WHAT TO WORK ON »
1. Reproduce the section of the yacht race passage that begins with "Resolute's ballooner swept" and ends with "in the welcome.".
2. Transcribe the records from the line containing "You are a computer-use agent. Viewport: 1568px" through the line containing "tap(306, 167)", including both of those lines.
Start of SUPPLIED PASSAGE
On Shamrock Captain Burton passed his judgment slowly and uncertainly from the external evidences. "Something is happening to Shamrock's top!" they cried on the destroyer Semmes. The club-topsail wavered and suddenly was dropped.
"He's taking it in," they said. "He is afraid that it will not stand the strain." "He's wise," said half. "He's unwise," said the other half.
There was no external evidence as to the decision of Captain Charles Francis Adams. The pelting rain had driven most of the watchers on the Semmes to cover, but they peered out across the blackened seas waiting the decision of Adams. When the sun came out again the topsail, like that certain flag at a certain fort, was still there. And they passed the word that the topsail of Resolute was still there.
Cautiously they proceeded with Shamrock while the squall raged around. In the meantime the defender was running fast and free through the rushing waters.
The top stayed up in the black shadows, a plume of Navarre, a Star-Spangled Banner through the storm. In the meantime the stripped and shuddering Shamrock lagged behind. Resolute dared and Shamrock refused to take a chance, thereby doubly losing a race that was already lost.
It was here that the Victoria steamed to the fore and led the attendant boats to the finish line. When Resolute came out of the blackness with her top held proudly erect the red and white lightship loomed up barely two miles away, and it was over. The defender had met the elements in their angriest mood and had bluffed them out with her slender-looking spars and that canvas that looked like a thin silver film.
Resolute's ballooner swept her over the water like the full spread of a gull. Shamrock, throwing out the spinnaker as well as the ballooner, had the spread of an albatross by comparison, but she never could catch Resolute in anything shorter than the long, long flight of an albatross.
Sir Thomas Lipton waved his cap from the bridge of the Victoria as Resolute came up to the finishing line and the Victoria's whistle, choking a bit at the start, led the welcome in steam. Close by the John F. Hylan spurted out white vapors, but made no noise, for the Hylan -- an astonishing thing -- seemed to have lost its voice. All of the fleet joined in the welcome.
End of SUPPLIED PASSAGE
Start of GIVEN DATA
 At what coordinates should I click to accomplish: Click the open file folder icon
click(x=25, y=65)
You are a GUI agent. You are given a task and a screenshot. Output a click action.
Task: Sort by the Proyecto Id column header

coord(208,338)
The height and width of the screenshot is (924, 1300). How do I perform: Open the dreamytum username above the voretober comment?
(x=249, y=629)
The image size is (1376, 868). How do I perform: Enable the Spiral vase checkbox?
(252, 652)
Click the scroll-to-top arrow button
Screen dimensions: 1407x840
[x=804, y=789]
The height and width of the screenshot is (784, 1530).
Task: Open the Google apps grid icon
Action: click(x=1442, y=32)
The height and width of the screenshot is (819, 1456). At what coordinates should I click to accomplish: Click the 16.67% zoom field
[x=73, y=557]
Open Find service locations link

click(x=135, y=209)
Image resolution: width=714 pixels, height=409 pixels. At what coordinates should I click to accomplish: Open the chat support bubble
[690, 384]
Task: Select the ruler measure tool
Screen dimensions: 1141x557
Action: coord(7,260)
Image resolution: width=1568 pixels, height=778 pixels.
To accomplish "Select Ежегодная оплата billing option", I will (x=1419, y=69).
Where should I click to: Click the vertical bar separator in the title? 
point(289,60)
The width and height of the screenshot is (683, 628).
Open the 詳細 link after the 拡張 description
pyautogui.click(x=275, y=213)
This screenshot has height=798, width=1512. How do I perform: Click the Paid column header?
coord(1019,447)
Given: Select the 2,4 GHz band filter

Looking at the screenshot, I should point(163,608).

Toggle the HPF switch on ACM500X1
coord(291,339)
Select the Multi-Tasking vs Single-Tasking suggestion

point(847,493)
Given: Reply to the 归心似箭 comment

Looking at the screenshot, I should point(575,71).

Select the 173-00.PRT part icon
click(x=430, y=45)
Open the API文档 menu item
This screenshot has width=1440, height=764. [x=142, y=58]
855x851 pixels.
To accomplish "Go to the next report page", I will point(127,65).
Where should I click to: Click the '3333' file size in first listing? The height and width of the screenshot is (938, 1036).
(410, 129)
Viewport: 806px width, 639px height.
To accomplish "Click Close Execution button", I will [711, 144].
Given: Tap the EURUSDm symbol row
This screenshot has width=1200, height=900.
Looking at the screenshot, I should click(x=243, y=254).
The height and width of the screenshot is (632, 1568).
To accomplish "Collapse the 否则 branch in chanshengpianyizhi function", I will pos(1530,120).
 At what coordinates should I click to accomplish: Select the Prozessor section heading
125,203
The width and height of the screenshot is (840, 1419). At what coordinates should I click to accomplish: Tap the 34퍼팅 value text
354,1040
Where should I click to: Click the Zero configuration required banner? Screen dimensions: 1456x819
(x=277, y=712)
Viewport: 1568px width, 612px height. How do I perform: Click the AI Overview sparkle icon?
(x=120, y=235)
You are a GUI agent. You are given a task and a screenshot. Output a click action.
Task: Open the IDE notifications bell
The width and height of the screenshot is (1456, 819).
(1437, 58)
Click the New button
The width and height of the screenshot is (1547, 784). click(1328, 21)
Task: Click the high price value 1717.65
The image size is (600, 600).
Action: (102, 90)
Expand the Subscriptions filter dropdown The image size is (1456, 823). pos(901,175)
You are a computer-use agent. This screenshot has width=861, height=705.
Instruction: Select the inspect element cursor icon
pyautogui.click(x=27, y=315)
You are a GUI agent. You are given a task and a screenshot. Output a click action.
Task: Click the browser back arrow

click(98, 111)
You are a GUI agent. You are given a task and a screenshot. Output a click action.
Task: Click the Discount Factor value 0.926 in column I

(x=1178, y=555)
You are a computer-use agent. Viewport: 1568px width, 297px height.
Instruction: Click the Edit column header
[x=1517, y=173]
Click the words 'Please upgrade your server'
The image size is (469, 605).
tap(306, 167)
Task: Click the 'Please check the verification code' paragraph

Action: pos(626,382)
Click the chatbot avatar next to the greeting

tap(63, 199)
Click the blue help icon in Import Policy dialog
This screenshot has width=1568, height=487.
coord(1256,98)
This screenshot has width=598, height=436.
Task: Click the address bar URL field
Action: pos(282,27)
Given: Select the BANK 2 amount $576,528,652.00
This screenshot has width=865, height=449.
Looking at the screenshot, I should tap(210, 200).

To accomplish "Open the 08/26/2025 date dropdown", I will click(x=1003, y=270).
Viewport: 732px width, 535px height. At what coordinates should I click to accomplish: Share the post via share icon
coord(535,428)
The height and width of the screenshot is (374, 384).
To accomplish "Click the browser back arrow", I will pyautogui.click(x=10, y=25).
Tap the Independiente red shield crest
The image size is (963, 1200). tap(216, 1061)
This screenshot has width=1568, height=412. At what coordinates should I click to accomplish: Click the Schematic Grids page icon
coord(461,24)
End of GIVEN DATA
SOLUTIONS BY TASK »
1.
Resolute's ballooner swept her over the water like the full spread of a gull. Shamrock, throwing out the spinnaker as well as the ballooner, had the spread of an albatross by comparison, but she never could catch Resolute in anything shorter than the long, long flight of an albatross.
Sir Thomas Lipton waved his cap from the bridge of the Victoria as Resolute came up to the finishing line and the Victoria's whistle, choking a bit at the start, led the welcome in steam. Close by the John F. Hylan spurted out white vapors, but made no noise, for the Hylan -- an astonishing thing -- seemed to have lost its voice. All of the fleet joined in the welcome.

2.
You are a computer-use agent. Viewport: 1568px width, 297px height.
Instruction: Click the Edit column header
[x=1517, y=173]
Click the words 'Please upgrade your server'
The image size is (469, 605).
tap(306, 167)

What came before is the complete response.